When I look deeper there are stories of illness, business success and collapse and even bad behaviour in his life. Thousands of family pictures perform no more then a positive appraisal but I search for pictures nearer to the truth. Through my mother’s writing I found out that my grandfather lost his mother when he was 13 and that she died of TB …as well. She was the second wife of a successful businessman whose first wife had died of “Schwindssucht” = consumption or tuberculosis as it was called at the time… Both are referred to as very beautiful and kind women.

Both their husband himself was the 13th child of a well respected family, trading in garments in Bielefeld and Hamburg, in ‘Bielefelder Leinen’. Going back in history,
his mother was the oldest of 12 siblings. They lived in respectful positions in the Hanseatic town of Bremen. This explains my mothers attraction to holidays in Bremen and the attraction to an uncle who had really helped her in difficult times but died in the 1st WW.

┄┄┄┄┄┄

• **WORK TASK A**:
Answer these questions on the family history passage.
(i) At what age did the grandfather lose his mother?
(ii) In which two cities did the well respected family trade in garments?
(iii) In which Hanseatic town did they live in respectful positions?
• **WORK TASK B**: Repeat the part of the family history passage between "When I look" and "and kind women.", inclusive.
Only the family history passage may serve as a source.

• **DATA UNDER STUDY**:
┄┄┄┄┄┄

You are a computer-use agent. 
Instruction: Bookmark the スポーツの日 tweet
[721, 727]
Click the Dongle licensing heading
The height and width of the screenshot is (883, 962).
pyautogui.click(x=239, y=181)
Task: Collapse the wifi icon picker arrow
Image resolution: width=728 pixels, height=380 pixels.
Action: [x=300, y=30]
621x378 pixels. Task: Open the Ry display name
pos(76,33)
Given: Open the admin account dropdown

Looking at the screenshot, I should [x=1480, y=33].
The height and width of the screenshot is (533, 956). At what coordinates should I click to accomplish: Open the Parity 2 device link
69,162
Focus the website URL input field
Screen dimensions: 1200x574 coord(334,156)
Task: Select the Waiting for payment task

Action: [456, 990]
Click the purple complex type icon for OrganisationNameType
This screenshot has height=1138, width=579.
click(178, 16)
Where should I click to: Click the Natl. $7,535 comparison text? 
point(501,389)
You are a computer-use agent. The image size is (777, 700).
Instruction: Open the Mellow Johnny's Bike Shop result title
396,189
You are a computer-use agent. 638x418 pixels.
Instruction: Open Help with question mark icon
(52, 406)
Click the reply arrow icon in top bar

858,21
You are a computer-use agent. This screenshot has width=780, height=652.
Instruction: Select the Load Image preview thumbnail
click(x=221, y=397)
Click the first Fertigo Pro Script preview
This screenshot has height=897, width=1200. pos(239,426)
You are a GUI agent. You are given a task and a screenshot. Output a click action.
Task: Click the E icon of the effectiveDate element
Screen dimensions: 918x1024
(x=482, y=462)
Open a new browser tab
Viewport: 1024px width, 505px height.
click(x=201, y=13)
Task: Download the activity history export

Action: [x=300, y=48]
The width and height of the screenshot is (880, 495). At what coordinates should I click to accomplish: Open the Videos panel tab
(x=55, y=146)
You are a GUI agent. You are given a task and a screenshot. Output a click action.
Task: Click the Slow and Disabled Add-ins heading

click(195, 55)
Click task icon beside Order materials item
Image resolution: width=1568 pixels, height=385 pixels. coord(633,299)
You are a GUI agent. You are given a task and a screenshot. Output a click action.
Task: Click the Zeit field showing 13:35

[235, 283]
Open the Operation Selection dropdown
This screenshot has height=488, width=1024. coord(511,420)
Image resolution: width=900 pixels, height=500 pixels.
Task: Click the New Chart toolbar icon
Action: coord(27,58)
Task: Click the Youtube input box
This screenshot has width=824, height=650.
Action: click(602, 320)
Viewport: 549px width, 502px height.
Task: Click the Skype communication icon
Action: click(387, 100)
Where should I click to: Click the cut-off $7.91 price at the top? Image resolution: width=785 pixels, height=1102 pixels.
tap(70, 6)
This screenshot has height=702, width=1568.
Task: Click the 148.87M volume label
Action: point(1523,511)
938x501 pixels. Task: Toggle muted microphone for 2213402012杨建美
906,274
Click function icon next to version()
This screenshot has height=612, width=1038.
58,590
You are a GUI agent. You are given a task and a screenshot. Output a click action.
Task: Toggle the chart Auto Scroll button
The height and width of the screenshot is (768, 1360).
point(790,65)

┄┄┄┄┄┄

• **ANSWER SPACE A**:
(i) 13
(ii) Bielefeld and Hamburg
(iii) Bremen

• **ANSWER SPACE B**:
When I look deeper there are stories of illness, business success and collapse and even bad behaviour in his life. Thousands of family pictures perform no more then a positive appraisal but I search for pictures nearer to the truth. Through my mother’s writing I found out that my grandfather lost his mother when he was 13 and that she died of TB …as well. She was the second wife of a successful businessman whose first wife had died of “Schwindssucht” = consumption or tuberculosis as it was called at the time… Both are referred to as very beautiful and kind women.